### GOAL:
From the concert program notes below, list every person named in the two prose paragraphs about the pieces. Leave out names that appear only in the poem lines.

### DOCUMENT EXCERPT:
• • •

This concert is made possible by a grant from the Somerville Arts Council.
Program Notes
I composed Water Songs for Soprano Mary Hubbell in 2011 in conjunction with percussionist Danny Mallon. Danny had a particular interest in middle eastern percussion instruments that are featured throughout the work. Mary recommended the poetry of her friend, Brian Penberthy, a poet I once heard in Charleston, SC when I lived there. The first movement, Endtown, explores the floating dreamlike atmosphere of the text which also makes illusions to Einstein's universe. I was influenced by the irony of one of Einstein's principles of light speed and black holes: as matter approaches a black hole, it will speed up to the speed of light although the perception, if possible, of the matter entering the black hole is time slowing down. Musically, the conflicting perceptions of time passing verses actual movement reminded me of Jaipong music from West Java, which is a form of indigenous popular music that uses a gamelan ensemble to accompany a female singer. The music seems to slow down and speed up at the same time in many songs which reflects the major theme of Einstein's understanding of black holes. These temporal undulations also seem to have a water-like quality. Melodically this piece emulates the singing style of Jaipong with many long notes with embellished turns. The final movement, Thanks, envisions a singer thanking the audience at the end of a set of singing jazz standards.
I. Endtown
Everyone, staring at everyone else
All of the time
It's made me a midnight
Blue sky
crowded with brilliant junk
it makes me weep like Jesus
Einstein was tortured calculating the world's operations
figuring out how the celestial static is somehow
non-coincidentally related
He puzzles over how in time's dust-veiled basement
all things bend to greater forces than themselves
how all things end
even stars
yet the water above is mirrored in the water below
These days, I maintain my counsel.
The night fires are wide and lonely;
they keep the dark away
for a time they curl to embers
they curl to embers, tiny stars
tiny star, tiny stars
III. Thanks
Thank you for the moon tonight.
Thanks for the gasoline holding out.
Thanks for no crows on the lawn.
Thank you again, three times over for that book being right where I needed it.
I don't need to say which one I mean, you put it there.
Thank you for inventing silly language.
Oh, thanks also for the leftovers I'd forgotten.
I'm giving thanks for fields of wheat gone autumn,
brittle as frozen lakes, ice in January.
Promises flown too early south for a season.
But thanks for excuses.
and before I forget, thank you for wind, for bark.
For branches that break.
For clouded night skies, but not so much that the stars can't get through.
Thanks once more for the thunder with no rain.
And thank you for the blanket you left behind.
Thanks.
Liebeslied is dedicated to the memory of composer Jonathan Kramer. The song is set to a poem by Rilke that was a favorite of Kramer’s. The instrumentation includes a clarinet, Kramer’s instrument. Music and time were lifelong preoccupations for Kramer, and in this piece, the music plays with the notion of time passing at varying rates.

• • •

### RECORD LIST:
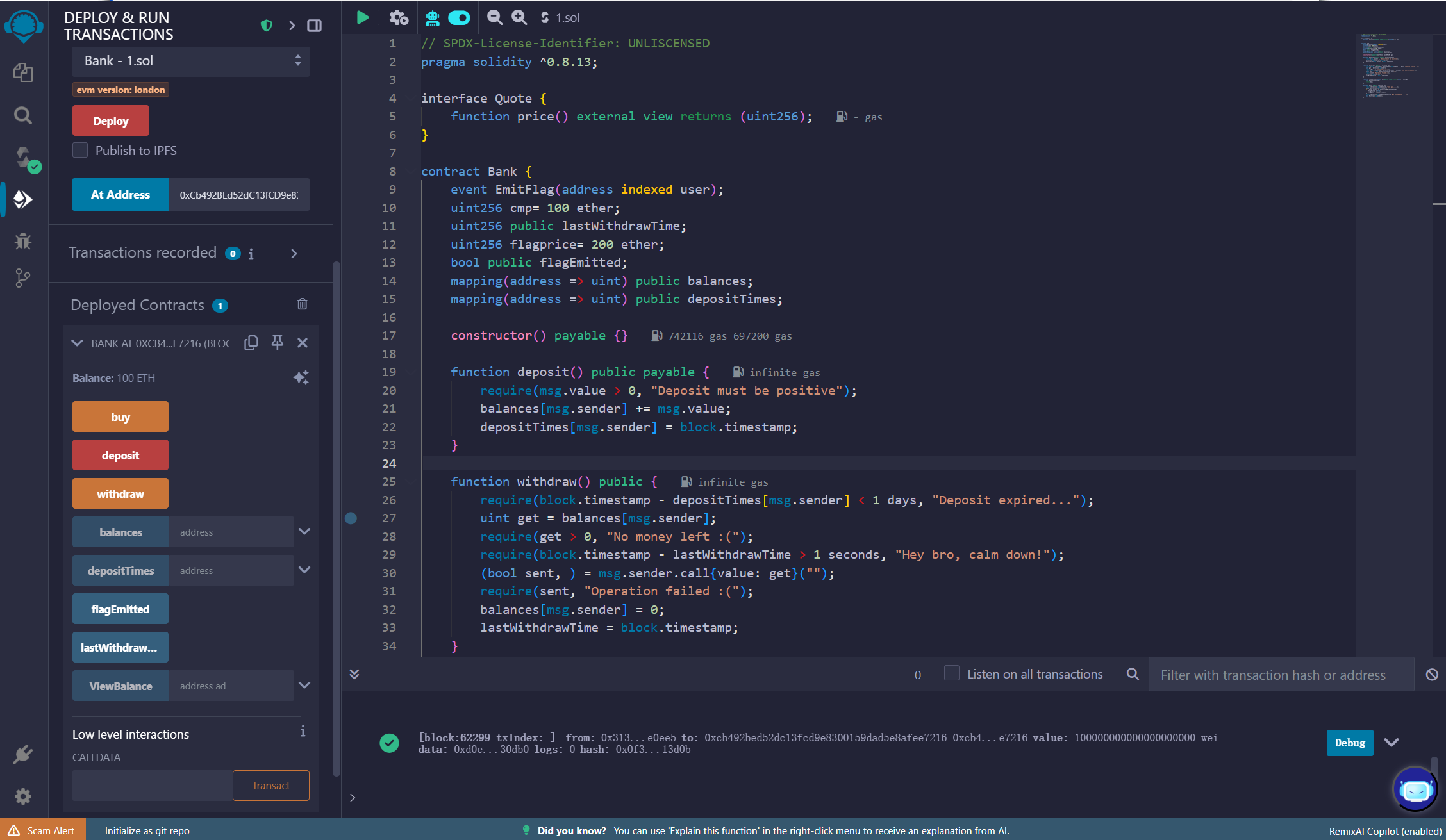Zoom in the editor font size
Screen dimensions: 1446x840
coord(519,17)
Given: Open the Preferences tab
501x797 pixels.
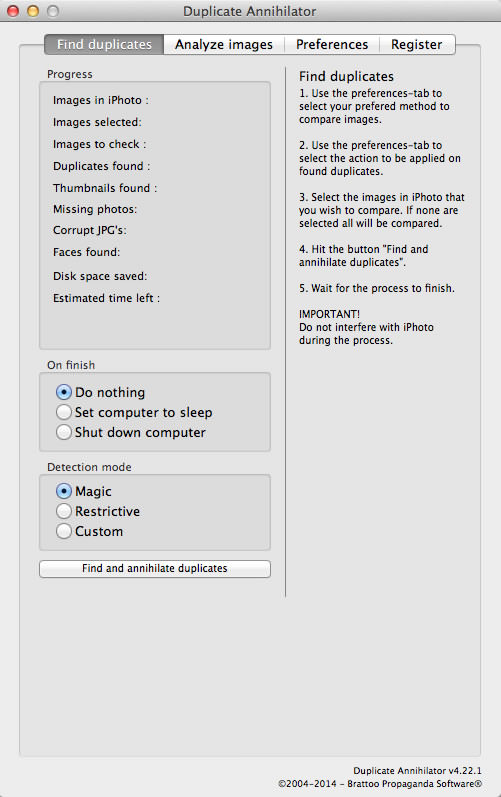Looking at the screenshot, I should (x=332, y=44).
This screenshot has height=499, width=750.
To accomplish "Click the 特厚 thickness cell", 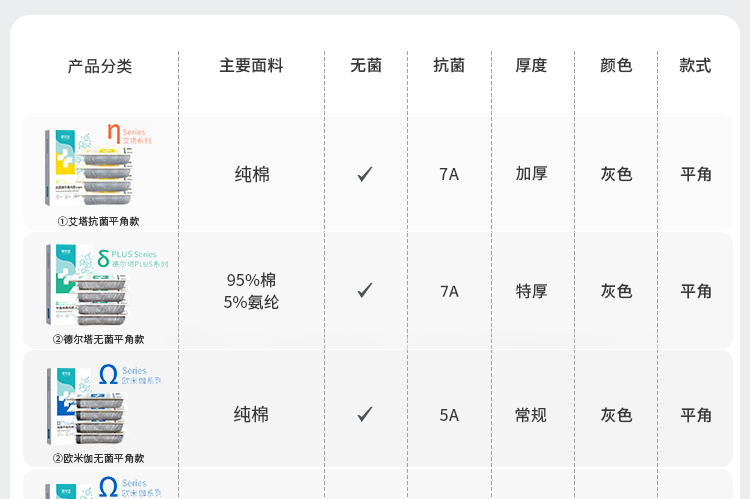I will (x=531, y=291).
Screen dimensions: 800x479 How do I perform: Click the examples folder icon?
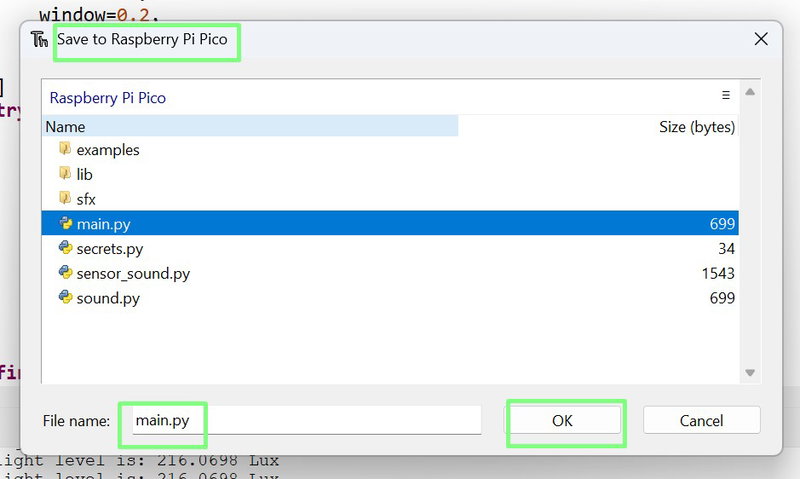point(65,149)
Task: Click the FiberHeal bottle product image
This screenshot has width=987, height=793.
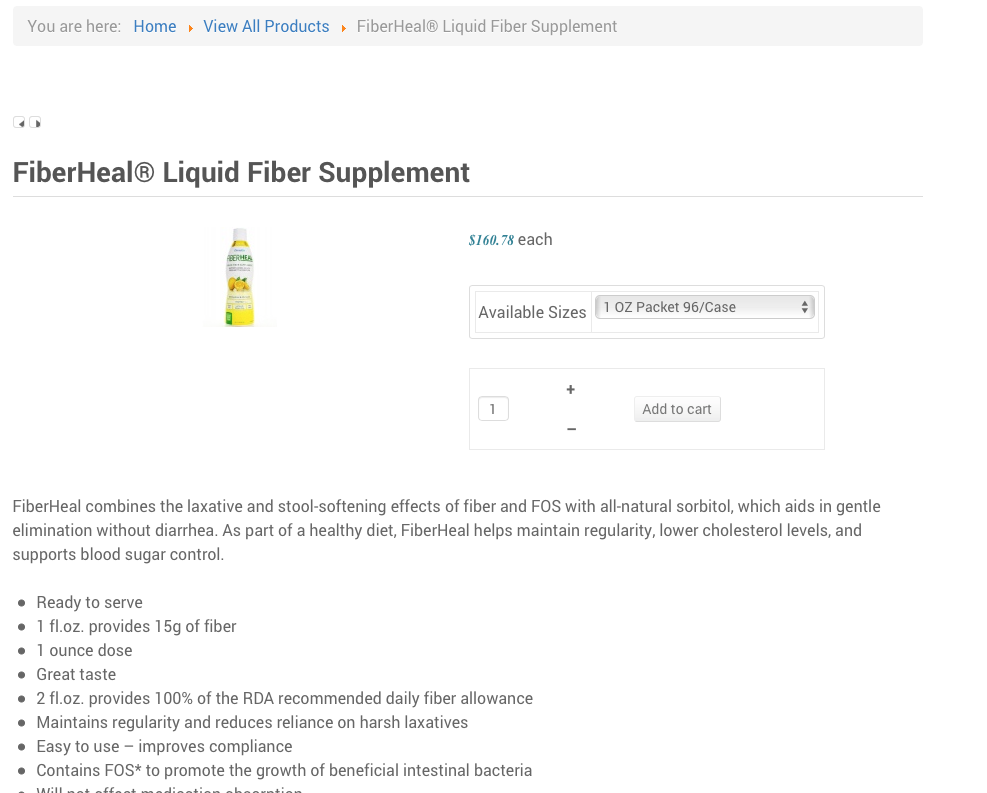Action: coord(240,277)
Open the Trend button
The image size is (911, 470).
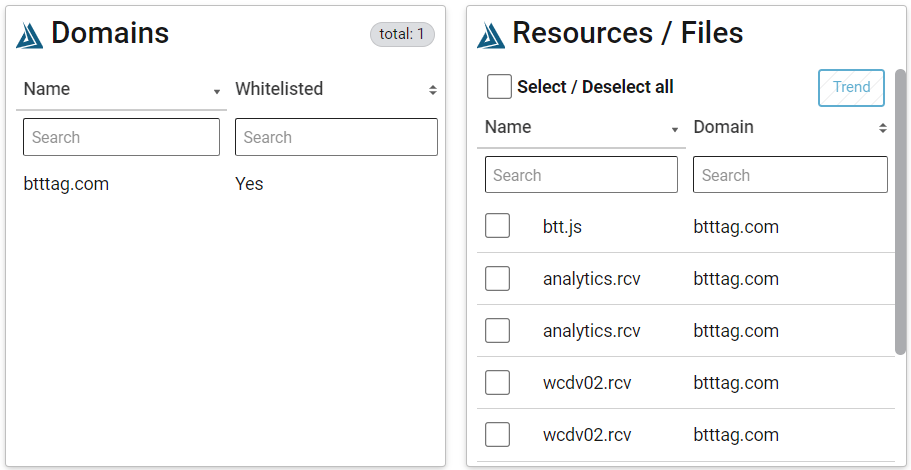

• • •

### PROBLEM SOLUTION:
- Mary Hubbell
- Danny Mallon
- Brian Penberthy
- Einstein
- Jonathan Kramer
- Rilke